» EXERCISE INSTRUCTIONS
Reproduce every line of the records below, requests included, multiplying each coordinate in the answers by 1.85 and rounding to whole numbers, with halves rounded up. Omit the pictures from your answer.

» EXTRACTED MATERIAL
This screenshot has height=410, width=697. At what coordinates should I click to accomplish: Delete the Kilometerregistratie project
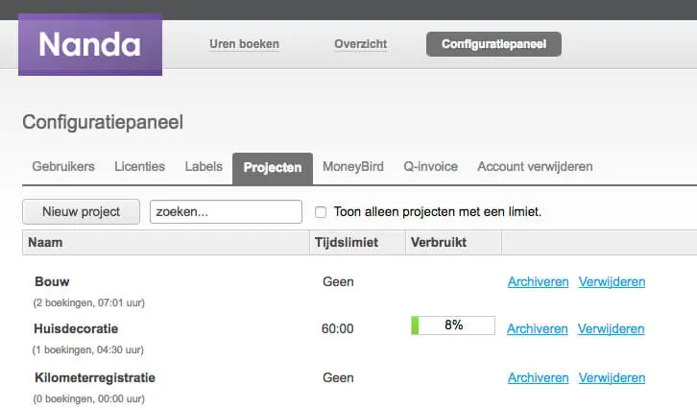(612, 377)
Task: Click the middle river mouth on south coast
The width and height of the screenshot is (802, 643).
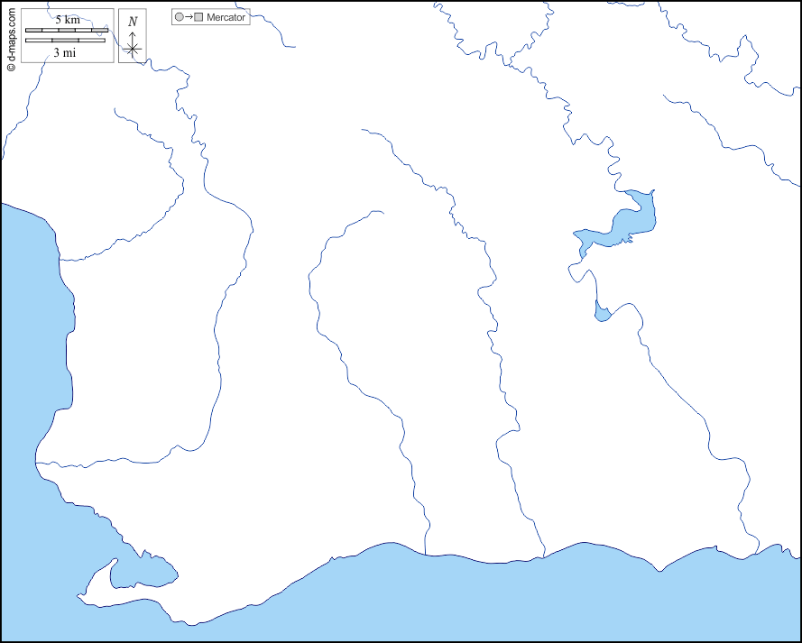Action: click(544, 556)
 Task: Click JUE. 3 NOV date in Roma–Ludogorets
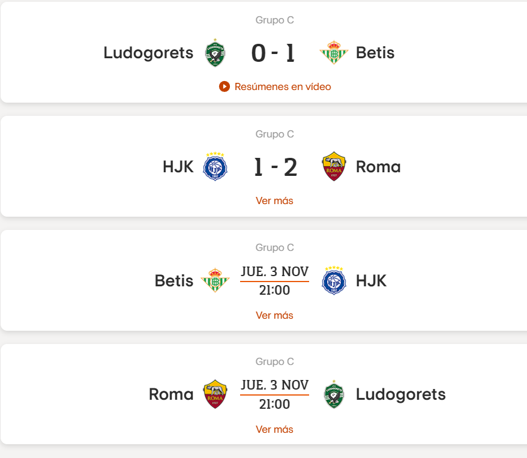pyautogui.click(x=274, y=385)
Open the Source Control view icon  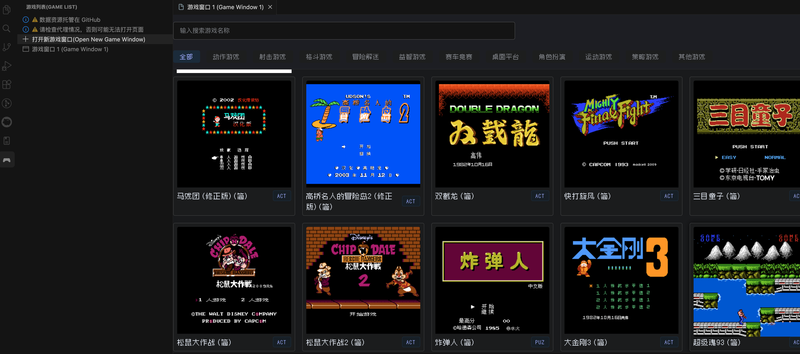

» TASK ANSWER
This screenshot has height=410, width=697. At what coordinates should I click to accomplish: Delete the Kilometerregistratie project
(1132, 697)
Task: Click the middle river mouth on south coast
The width and height of the screenshot is (802, 643).
Action: click(1006, 1029)
 Task: Click JUE. 3 NOV date in Roma–Ludogorets
pyautogui.click(x=507, y=712)
Open the Source Control view icon  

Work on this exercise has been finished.